Friday, November 19, 2010

Tis' The Season To Season

Port Orange, FL (PrBuzz) November 19th, 2010 - The holidays are around the corner folks and whether it's spaghetti sauce, parsley potatoes, or your best apple pie being served up, the spices and seasoning you choose for your recipes can be the difference between a culinary masterpiece or a flop. The art of seasoning foods is one that develops with time and experience but even the most novice cook can still achieve greatness using the following golden guidelines for adding spices to any dish. After some time and experimenting you too will be able to season your foods to the "perfect taste" with your eyes closed. Remember even the most prominent chefs make mistakes, big ones too! Don't let this discourage you though. Luckily through the years, through trial and error, a standard set of culinary guidelines has been written to help any chef put the 'just perfect" taste into any recipe.
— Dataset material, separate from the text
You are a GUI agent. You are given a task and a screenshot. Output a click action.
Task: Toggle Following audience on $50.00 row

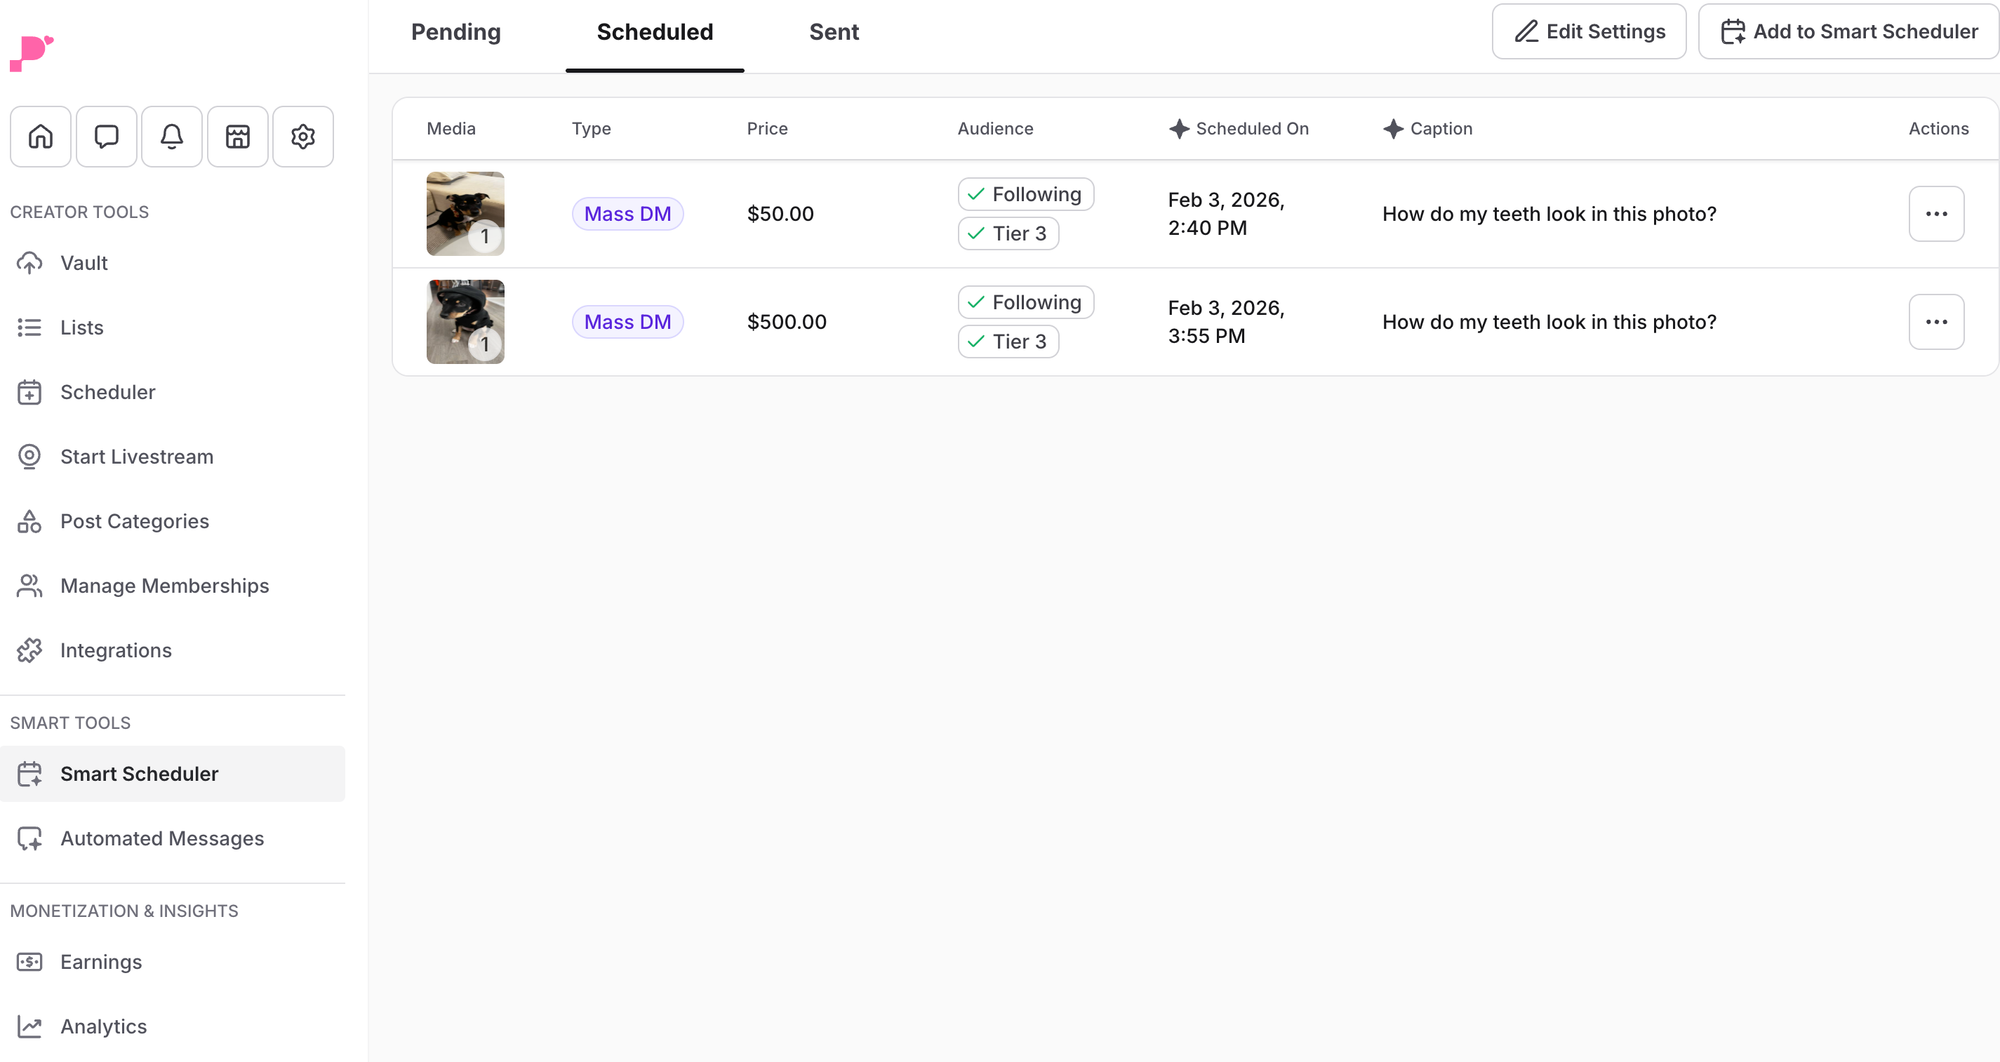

The first thing that any good cook will understand with spices is the broad differences in strength between fresh and dried herbs. Freshly picked herbs still have their full compliment of aromatic oils within the leaves. This makes them very strong in flavor. When that same leaf is dried though some of those flavoring oils will be lost during the drying process. This will happen to any herb/spice being dried. To help minimize these losses, some companies and spice importers are opting to "freeze dry" their herbs and spices or dry them under very low heat. Freeze drying is a process where a pressure chamber is used to remove moisture. Using precisely controlled temperatures and pressures, over 95% of moisture can be eliminated. The moisture content is removed through "sublimation" (a process where a solid transforms direct into a gas and skips the liquid stage - (i.e., ice turns into vapor)). So remember fresh herbs have more flavor than dried herbs BUT there is a catch to this as we will learn in the next paragraph.

So we know that dried herbs/spices lose some of their flavor and freeze drying is by far the best way to minimize losses during drying right? So what's the catch? Well although a freshly picked leaf will contain more aromatic flavoring oils then the same dried leaf what must be remembered is that during the drying the process moisture is removed. With the removal of moisture also lost is total weight. So less weight will mean it will take say 10 dried basil leaves to equal the same weight of 1 fresh basil leaf. It could very well take 50 pounds of fresh basil to produce only about 5-10 pounds of fresh dried basil. From this we can easily conclude that the dried herb/spice will be much more potent than the fresh one even though the fresh one is stronger. What??? Huh??? Okay you are maybe a little confused but maybe not. Just remember that you will always use considerably less dried spices than fresh spices in all of your culinary creations.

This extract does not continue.